[Collection entries]

◇ ◇ ◇ ◇ ◇ ◇ ◇

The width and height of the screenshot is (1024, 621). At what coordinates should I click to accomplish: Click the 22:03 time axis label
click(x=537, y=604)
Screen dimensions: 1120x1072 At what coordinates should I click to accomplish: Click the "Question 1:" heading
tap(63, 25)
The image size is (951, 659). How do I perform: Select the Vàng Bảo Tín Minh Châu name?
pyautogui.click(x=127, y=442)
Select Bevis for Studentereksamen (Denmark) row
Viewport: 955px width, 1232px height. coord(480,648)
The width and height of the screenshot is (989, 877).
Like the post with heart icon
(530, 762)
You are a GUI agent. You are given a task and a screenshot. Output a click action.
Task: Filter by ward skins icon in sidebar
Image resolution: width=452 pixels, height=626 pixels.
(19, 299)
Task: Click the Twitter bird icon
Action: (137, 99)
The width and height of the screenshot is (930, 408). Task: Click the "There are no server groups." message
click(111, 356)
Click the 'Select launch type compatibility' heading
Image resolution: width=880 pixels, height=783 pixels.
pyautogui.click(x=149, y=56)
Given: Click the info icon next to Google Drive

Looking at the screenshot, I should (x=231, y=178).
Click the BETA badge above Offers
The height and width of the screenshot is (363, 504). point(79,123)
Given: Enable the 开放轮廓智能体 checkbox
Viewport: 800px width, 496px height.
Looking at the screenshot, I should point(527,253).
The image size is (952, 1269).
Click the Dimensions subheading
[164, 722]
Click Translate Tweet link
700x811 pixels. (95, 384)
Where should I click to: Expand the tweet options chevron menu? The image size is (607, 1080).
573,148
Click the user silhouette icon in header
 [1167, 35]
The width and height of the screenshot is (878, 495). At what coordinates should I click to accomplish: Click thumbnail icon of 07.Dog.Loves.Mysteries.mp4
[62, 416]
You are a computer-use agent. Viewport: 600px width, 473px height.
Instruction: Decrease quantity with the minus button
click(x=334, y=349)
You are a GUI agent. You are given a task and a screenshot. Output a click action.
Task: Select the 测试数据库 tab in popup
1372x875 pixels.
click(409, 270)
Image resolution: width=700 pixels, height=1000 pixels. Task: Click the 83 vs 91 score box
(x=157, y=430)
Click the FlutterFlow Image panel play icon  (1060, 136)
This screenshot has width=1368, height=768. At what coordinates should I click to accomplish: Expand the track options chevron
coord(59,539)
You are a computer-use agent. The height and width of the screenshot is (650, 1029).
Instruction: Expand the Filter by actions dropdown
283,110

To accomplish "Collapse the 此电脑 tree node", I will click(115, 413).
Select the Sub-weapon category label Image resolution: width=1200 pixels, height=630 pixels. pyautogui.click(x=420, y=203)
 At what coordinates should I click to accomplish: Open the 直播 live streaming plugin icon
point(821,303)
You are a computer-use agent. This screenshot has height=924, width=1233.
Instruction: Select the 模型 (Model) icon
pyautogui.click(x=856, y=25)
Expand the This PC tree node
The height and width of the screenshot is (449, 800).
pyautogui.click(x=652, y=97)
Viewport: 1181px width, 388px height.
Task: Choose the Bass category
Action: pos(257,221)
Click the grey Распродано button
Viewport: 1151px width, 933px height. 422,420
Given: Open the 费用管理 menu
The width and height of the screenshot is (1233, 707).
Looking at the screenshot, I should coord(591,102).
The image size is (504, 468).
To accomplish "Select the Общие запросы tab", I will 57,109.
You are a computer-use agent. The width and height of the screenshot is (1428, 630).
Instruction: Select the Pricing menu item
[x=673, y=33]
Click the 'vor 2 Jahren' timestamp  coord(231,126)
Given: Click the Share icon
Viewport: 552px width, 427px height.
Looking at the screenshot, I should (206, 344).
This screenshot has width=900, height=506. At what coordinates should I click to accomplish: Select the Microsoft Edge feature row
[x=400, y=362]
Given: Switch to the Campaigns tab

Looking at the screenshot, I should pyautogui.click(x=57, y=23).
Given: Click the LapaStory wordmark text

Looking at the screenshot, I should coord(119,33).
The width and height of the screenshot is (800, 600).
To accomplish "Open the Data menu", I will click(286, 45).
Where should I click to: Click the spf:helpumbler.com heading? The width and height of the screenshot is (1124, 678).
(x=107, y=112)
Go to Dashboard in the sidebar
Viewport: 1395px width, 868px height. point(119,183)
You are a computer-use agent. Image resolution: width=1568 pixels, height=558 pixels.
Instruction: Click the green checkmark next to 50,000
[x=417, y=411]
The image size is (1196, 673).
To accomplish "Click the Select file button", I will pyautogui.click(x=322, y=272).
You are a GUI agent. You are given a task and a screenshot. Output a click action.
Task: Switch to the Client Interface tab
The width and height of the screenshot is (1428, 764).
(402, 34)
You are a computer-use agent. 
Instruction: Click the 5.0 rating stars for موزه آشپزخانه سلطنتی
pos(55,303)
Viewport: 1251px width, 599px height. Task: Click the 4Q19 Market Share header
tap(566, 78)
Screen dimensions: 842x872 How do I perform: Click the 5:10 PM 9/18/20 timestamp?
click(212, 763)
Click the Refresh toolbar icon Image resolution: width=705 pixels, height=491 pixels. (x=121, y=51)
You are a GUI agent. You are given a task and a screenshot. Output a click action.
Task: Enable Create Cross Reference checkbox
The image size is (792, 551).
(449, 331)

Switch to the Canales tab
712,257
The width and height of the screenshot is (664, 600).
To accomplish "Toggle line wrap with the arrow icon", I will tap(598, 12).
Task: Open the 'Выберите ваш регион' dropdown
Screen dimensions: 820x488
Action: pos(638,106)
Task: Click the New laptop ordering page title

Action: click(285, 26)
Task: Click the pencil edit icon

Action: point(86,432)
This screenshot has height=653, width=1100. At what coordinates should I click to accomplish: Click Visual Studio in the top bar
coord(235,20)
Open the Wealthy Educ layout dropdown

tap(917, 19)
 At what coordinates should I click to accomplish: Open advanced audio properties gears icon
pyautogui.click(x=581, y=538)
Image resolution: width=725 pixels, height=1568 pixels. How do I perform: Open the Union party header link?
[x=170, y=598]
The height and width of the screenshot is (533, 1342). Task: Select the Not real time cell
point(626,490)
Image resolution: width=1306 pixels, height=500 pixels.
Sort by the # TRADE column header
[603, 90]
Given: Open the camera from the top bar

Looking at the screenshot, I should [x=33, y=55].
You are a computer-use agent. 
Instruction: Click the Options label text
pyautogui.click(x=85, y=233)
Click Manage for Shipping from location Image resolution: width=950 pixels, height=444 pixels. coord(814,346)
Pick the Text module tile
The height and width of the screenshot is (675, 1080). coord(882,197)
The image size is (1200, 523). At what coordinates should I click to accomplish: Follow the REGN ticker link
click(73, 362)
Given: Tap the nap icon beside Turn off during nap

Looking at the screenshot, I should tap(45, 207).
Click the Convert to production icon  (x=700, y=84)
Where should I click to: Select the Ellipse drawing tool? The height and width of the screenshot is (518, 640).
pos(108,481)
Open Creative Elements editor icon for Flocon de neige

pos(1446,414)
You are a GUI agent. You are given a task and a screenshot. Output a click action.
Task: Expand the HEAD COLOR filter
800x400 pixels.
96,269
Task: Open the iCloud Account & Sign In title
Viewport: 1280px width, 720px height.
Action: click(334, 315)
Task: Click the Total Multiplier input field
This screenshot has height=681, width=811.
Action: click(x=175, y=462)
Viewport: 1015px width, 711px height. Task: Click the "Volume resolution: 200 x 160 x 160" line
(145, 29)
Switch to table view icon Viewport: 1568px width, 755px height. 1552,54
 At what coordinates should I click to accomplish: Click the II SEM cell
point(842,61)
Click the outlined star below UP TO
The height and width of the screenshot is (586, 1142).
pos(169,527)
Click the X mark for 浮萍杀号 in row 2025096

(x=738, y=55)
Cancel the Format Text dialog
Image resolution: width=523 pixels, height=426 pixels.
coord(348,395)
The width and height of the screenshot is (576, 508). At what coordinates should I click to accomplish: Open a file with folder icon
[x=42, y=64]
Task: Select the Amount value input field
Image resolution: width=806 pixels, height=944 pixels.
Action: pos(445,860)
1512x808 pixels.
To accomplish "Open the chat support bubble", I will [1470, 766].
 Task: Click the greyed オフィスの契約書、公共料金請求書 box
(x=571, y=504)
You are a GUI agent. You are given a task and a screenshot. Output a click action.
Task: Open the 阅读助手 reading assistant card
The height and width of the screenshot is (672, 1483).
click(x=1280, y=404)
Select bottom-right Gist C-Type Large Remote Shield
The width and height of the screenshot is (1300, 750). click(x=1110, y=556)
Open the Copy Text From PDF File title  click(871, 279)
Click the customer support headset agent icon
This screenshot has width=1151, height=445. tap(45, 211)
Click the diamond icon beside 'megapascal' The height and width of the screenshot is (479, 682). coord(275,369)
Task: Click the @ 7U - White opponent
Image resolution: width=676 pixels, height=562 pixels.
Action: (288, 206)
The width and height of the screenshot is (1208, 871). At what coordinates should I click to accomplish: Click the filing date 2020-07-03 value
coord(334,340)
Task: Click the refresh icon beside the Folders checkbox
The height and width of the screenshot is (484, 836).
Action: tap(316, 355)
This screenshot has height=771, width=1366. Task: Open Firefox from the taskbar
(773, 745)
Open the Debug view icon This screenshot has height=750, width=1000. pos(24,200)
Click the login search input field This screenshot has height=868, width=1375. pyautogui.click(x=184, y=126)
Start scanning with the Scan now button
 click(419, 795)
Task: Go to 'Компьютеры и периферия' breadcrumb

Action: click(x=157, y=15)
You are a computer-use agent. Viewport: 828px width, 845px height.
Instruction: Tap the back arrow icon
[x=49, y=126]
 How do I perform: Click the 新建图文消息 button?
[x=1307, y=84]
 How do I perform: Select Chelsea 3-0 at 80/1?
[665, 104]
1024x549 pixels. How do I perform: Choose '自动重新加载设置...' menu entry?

◇ ◇ ◇ ◇ ◇ ◇ ◇

- _WHAT THIS TASK INVOLVES_:
Find the lines above with the word "Enable". Copy them out.

- _OUTPUT OF THE EXERCISE_:
Given: Enable the 开放轮廓智能体 checkbox
Task: Enable Create Cross Reference checkbox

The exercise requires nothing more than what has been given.